“Your interior design paint project is a canvas of opportunity.”
Planning an interior design paint project can seem like a tedious exercise in futility at times. But it doesn’t have to be. Envision yourself as an artist with a great big canvas in front of you. You have the power to develop a masterpiece that can enhance your interior living experience.
Consider these elements:
• Color choice
• Paint finishes
• Wall preparation
• Prime time
• Paint types
Understanding some basic information and options in these areas can help you be more successful with your interior design paint project.
I’ve found with my own interior design paint projects that it’s best to take the time to do it right than to rush to get it over with. You’ll be happier with the results. Ok, with that said...I'll get down from my soap box. :)
Before you get out your paint brush and rollers take some time to think about how you want your space to feel. Color plays a key role in how we perceive our environment. Do you want a space that is soothing and restful, for example? Or are you more interested in making the room feel lively and cheerful?
Above all, choose a color that appeals to your taste instead of settling for something just because it’s trendy. To learn more about developing a color palette, please see
my page on choosing paint color.
When you have decided on a color direction you will want to consider any special interior design paint or faux finishes. Instead of simply painting your walls a solid color, there are lots of paint treatment options to pursue.
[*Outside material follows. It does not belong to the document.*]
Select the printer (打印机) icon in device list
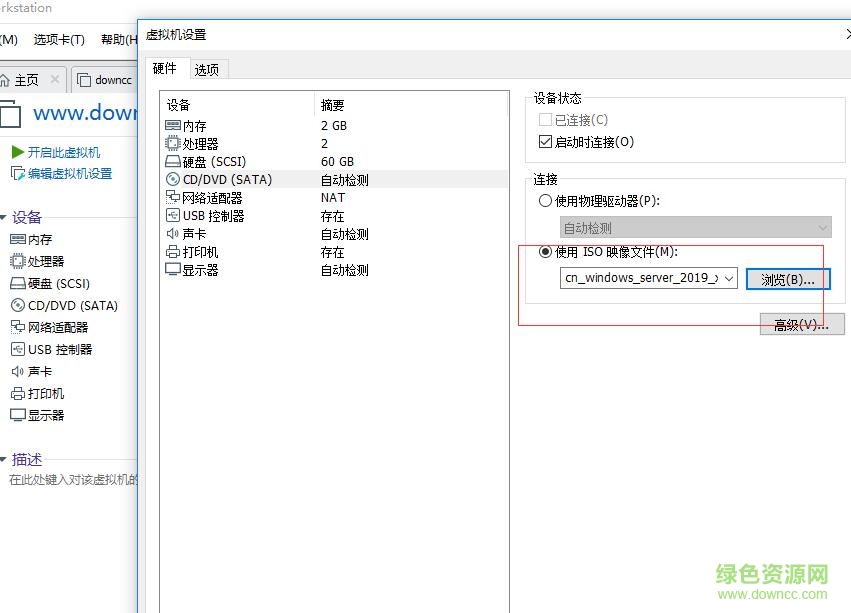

A faux finish technique often utilizes painting glaze along with the paint color and a specific application technique to provide an added level of depth and interest to the results.
Some of my favorite paint finish techniques are “suede”, “grass cloth” and “color washing”. These are all pretty much subtle finishes that can add a nice level of depth to a wall surface.
More dramatic techniques can be applied, as well, such as “sheen striping”. This is a tone-on-tone painted stripe technique which I think would look awesome in a classically inspired interior environment. For a contemporary interior, a “color blocking” technique would be perfect. There are so many directions you can go with this if you’re up to the challenge.
If you’re pressed for time, though, a straight-on paint treatment will probably be the best option. Doing a special finish will take more time, but could be the perfect choice for you if you want more depth to your wall color. Check with your local paint retailer for details on what tools and materials you would need for a specific application. Many stores provide very useful literature detailing step by step painting instructions for the technique of choice.
Before you begin applying paint, make sure your walls are as smooth as you can possibly make them. Fill any nail holes, cracks or gouges with spackling or joint compound. Then follow the material’s instructions for drying time and sanding the spackling for smoothness.
It’s important that your walls be smooth because imperfections will be more pronounced if your paint has a level of sheen to it. The higher the level of gloss in the paint finish, the more obvious the wall imperfections will be. If your walls are uneven despite having no obvious gouges or holes, it would be best to choose flat (no gloss) paint. That will be your best interior design paint option if correcting the unevenness is impractical or out of your control.
This is a picture of me doing some paint work in a sun room. There are some visual distortions due to glass reflection.
After you have properly prepped your walls for the smoothest finish possible, you may want to prime them. Priming is especially important on new, unfinished wallboard. Primer is applied like paint. It seals the surface and allows the color top coat to apply more evenly with better overall results.
For previously painted surfaces you will still want to prime if the previous color was either dark or intense. Any stains on the wall or ceiling surfaces should be spot treated with a quality, stain-blocking primer prior to painting. Of course, before treating a stain make sure the cause of the stain has first been addressed or you will be defeating the purpose.
If you are planning to paint your walls a deep, dark color go with a deep color primer tinted toward your intended finish color for better results. Many establishments that mix and sell paint will tint primer for you.
Taking the time to prime your walls may seem like an unnecessary step and a waste of time, but the better results it provides will make it worth your attention.
Interior decorating paint is typically either water-based or oil-based, and it’s available in various levels of sheen (gloss). Matching the paint type and sheen level to your application is important.
In most cases you will want to choose water-based (or latex) paint. It’s a bit more environmentally friendly than its oil-based (or alkyd) cousin. It also dries more quickly, and the paint applicator can be cleaned easily with soap and water instead of mineral spirits. I love that aspect – easy clean up rocks!
Sheen levels range from “flat” (no sheen) - which is great for walls and ceilings - right up to “gloss” which is a great choice for trim work (baseboard, moldings, etc). Worried about little, dirty hand prints? If you have toddlers and want your walls to have some scrub-ability while still maintaining a low level sheen, avoid flat paint (which can burnish when scrubbed) and try a “satin” low sheen paint instead.
In general, the higher the sheen level, the more scrub-ability you will have. But don’t forget that glossier interior design paint will magnify any wall defects you may have. Try to strike the right balance between competing needs.
Paint stores usually have sheen samples to look at to help you decide what is best for your application. Additionally, you will often find instructional material there on applying the paint to the wall surface.
You’re much closer now to creating your interior design paint masterpiece. Ready…set…go!